Lantas, Pilih Saham Konsumer yang Mana? 

Pilihan saham di sektor consumer mungkin akan sedikit terbatas, karena tahun ini fokusnya bertahan, jadi yang akan pulih tentu mereka yang sudah punya kondisi neraca relatif kuat, ditambah yang potensial dapat dampak maksimal dari stimulus fiskal, pelonggaran moneter, dan stabilitas rupiah. 

Kami menilai ada empat emiten yang masih menarik dilirik di sektor ini yaitu MYOR, CMRY, ICBP, dan induk usahanya INDF. 

Mari kita ulas satu per satu : 

MYOR 

Prospek yang menarik adalah potensi pemulihan dengan margin laba kotor akan membaik di paruh kedua tahun ini terdorong reformulasi produk, penyesuaian Average Selling Price (ASP), dan efisiensi biaya. 

Menariknya, MYOR juga mengalokasikan Rp1 triliun untuk buyback saham dalam setahun, mulai 5 Juni 2025 sampai 5 Juni 2026. 

Membahas kinerja MYOR pada kuartal pertama tahun ini bisa dibilang ada perlambatan. Margin laba kotor turun jadi 21,9 persen dari periode yang sama tahun sebelumnya 27,8 persen. 

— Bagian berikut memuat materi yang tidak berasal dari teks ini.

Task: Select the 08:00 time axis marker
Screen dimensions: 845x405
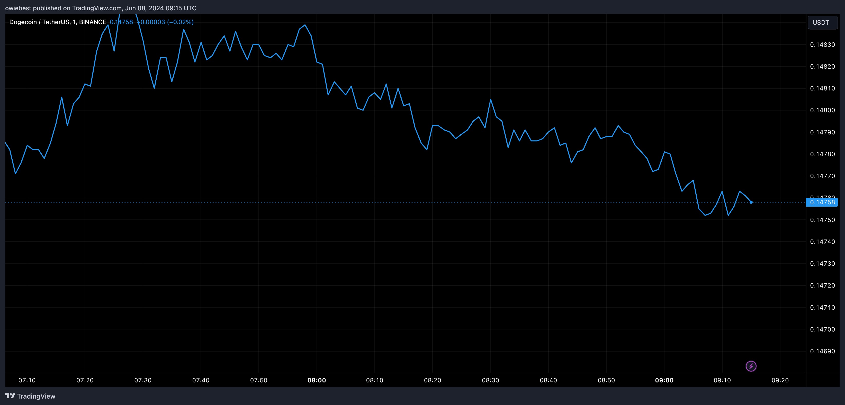Action: (317, 380)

Ini terjadi karena COGS tertekan kenaikan harga kopi dan kakao, masing-masing naik 95 persen dan 58 persen secara tahunan (yoy). Meski begitu, perusahaan meyakinkan margin laba kotor untuk FY25 bisa pulih di kisaran 22 persen - 25 persen, didukung reformulasi produk, peluncuran produk baru, dan ekspansi ke pasar ekspor. 

Reformulasi produk yang disertai optimalisasi biaya diharapkan akan memberikan peningkatan pada harga jual produk. Ini berkaitan untuk memperluas portofolio produknya seperti memperkuat portofolionya di seluruh pasar, termasuk Kopi Turki (Indonesia), Kopiko Supremo (Filipina), D-Maxxx Marie Biscuit (Vietnam), dan Malkist Coconut Flakes (Thailand), serta bisa menjadi strategi untuk memperkuat pasar ekspor. 

ICBP dan INDF 

ICBP dan INDF, dua emiten yang masih berhubungan yakni anak usaha dan induk usaha di bidang konsumer ini punya prospek pemulihan yang berlanjut pada semester II/2025. 

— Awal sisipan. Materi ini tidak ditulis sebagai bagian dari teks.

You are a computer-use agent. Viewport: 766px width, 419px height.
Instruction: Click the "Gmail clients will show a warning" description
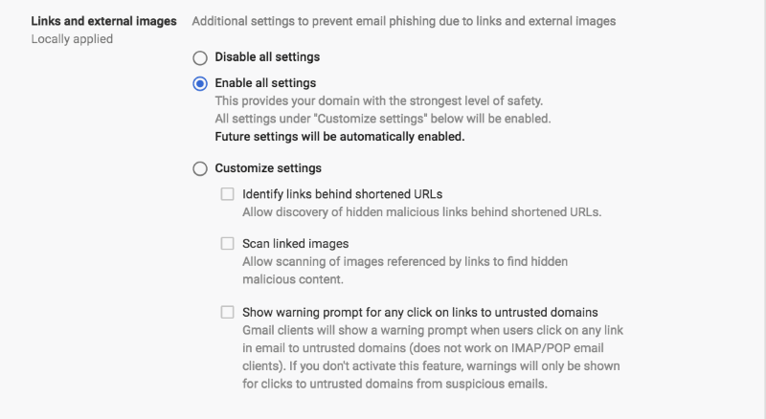[417, 329]
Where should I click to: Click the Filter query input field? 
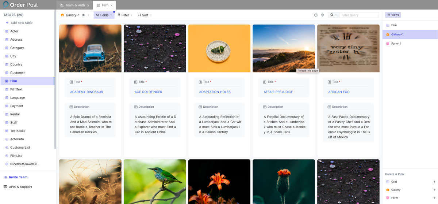(359, 15)
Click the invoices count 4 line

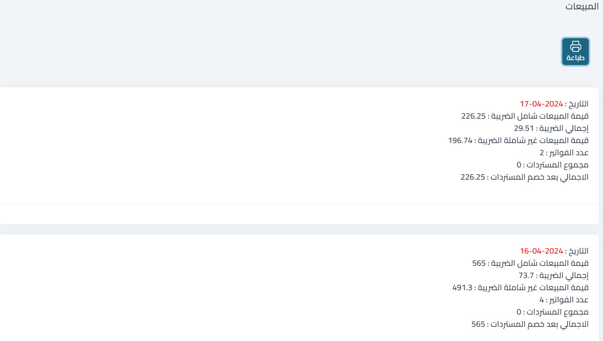pyautogui.click(x=564, y=300)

Pada sepanjang kuartal I/2025, dua emiten ini secara berkesinambungan sudah mencatatkan pemulihan profitabilitas, bahkan ICBP mencatat turnaround dari rugi ke laba secara kuartalan. 

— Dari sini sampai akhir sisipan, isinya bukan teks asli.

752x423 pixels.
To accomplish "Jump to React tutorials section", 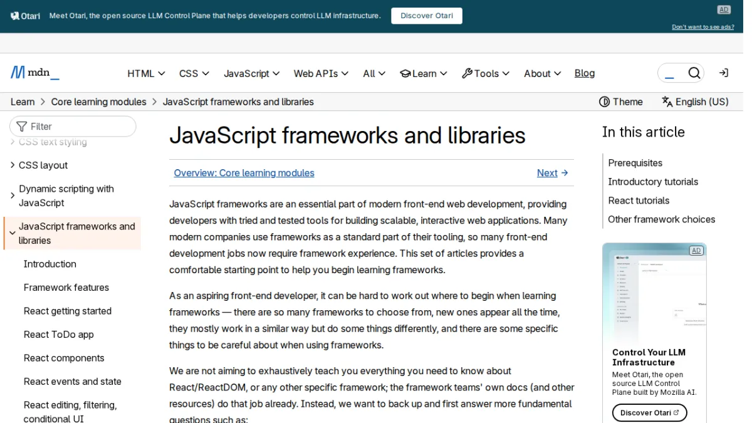I will click(x=639, y=201).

ICBP menghasilkan pendapatan pada tiga bulan pertama tahun ini sebanyak Rp20,2 triliun, tumbuh 18% qoq. Sementara dari sisi efisiensi, perusahaan berhasil menaikkan margin laba bersih (NPM) jadi 13,2 persen dari kuartal sebelumnya minus 6,3 persen. 

Sementara untuk INDF, mencatat top line sebesar Rp31,55 triliun pada periode yang sama, tumbuh moderat 2,5 persen yoy, tetapi secara kuartalan tumbuh lebih pesat 9,4 persen. 

Sama sepert ICBP, INDF juga mengoptimalkan efisiensi operasional yang terbukti mampu mendongkrak margin laba bersih, tercatat NPM berhasil naik siginifikan, dari 2,7% persen menjadi 12,4 persen. 

Pemulihan akan semakin berlanjut pada beberapa bulan ke depan terdorong stabilitasi rupiah. Sebagaimana diketahui, INDF dan ICBP ini punya banyak utang dengan denominasi dolar AS, kurang lebih sekitar 30 persen dari total liabilitas. 

CMRY

Terakhir, ada emiten produsen susu dan yogurt, CMRY yang juga menunjukkan pemulihan kinerja. 

Tercatat sepanjang periode kuartal pertama tahun ni, CMRY mencatat laba Rp480 miliar, naik 32 persen qoq dan 24,2 persen yoy. Ini didukung kenaikan volume, meskipun perusahaan tidak menaikkan harga jual. 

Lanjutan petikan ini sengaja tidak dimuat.